Write out the material again from the line with "You are a computer-use agent. Screen" to the line with "[x=149, y=47]", both included, with the requests kept. Rescale every click coordinate in the answers by multiplying it by 1.45 and rounding to a whole number, with halves going up, and leave every other number as it is.
[begin Data provided]
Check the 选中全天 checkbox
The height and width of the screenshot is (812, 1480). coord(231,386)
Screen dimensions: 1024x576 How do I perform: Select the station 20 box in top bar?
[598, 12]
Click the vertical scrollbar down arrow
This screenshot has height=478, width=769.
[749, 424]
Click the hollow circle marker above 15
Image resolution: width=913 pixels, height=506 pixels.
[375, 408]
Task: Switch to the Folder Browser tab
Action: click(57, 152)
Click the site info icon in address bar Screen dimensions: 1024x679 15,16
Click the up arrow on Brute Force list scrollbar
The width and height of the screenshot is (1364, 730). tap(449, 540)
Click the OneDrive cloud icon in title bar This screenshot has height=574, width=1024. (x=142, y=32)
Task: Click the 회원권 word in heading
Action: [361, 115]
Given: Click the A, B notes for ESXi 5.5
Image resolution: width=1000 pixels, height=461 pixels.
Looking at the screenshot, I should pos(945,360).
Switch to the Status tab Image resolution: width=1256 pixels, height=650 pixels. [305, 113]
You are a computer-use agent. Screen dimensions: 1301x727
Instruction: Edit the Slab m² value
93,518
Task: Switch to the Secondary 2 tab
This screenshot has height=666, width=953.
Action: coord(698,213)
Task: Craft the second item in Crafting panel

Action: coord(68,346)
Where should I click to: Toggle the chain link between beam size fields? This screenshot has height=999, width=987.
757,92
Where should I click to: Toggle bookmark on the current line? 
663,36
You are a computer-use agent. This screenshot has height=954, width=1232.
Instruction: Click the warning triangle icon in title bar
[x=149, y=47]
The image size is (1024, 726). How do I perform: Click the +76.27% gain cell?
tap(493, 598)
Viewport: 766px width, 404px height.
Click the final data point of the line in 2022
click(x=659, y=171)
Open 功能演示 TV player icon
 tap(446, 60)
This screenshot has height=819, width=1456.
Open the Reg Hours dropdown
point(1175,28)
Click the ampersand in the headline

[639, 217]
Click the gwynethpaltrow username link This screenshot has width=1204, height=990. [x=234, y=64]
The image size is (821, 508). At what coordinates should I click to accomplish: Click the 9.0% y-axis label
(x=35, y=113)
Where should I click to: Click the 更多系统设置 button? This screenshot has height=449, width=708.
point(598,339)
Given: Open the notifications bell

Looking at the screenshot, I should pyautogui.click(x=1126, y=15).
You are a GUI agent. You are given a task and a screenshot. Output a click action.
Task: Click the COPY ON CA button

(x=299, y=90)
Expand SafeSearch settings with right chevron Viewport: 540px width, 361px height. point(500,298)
[end Data provided]
Answer to this problem:
You are a computer-use agent. Screen dimensions: 1301x727
Instruction: Edit the Slab m² value
135,751
Task: Switch to the Secondary 2 tab
This screenshot has height=666, width=953.
Action: coord(1012,309)
Task: Craft the second item in Crafting panel

Action: coord(99,502)
Where should I click to: Toggle the chain link between beam size fields? This screenshot has height=999, width=987.
1098,133
Where should I click to: Toggle bookmark on the current line? 
961,52
You are a computer-use agent. This screenshot has height=954, width=1232.
Instruction: Click the warning triangle icon in title bar
[x=216, y=68]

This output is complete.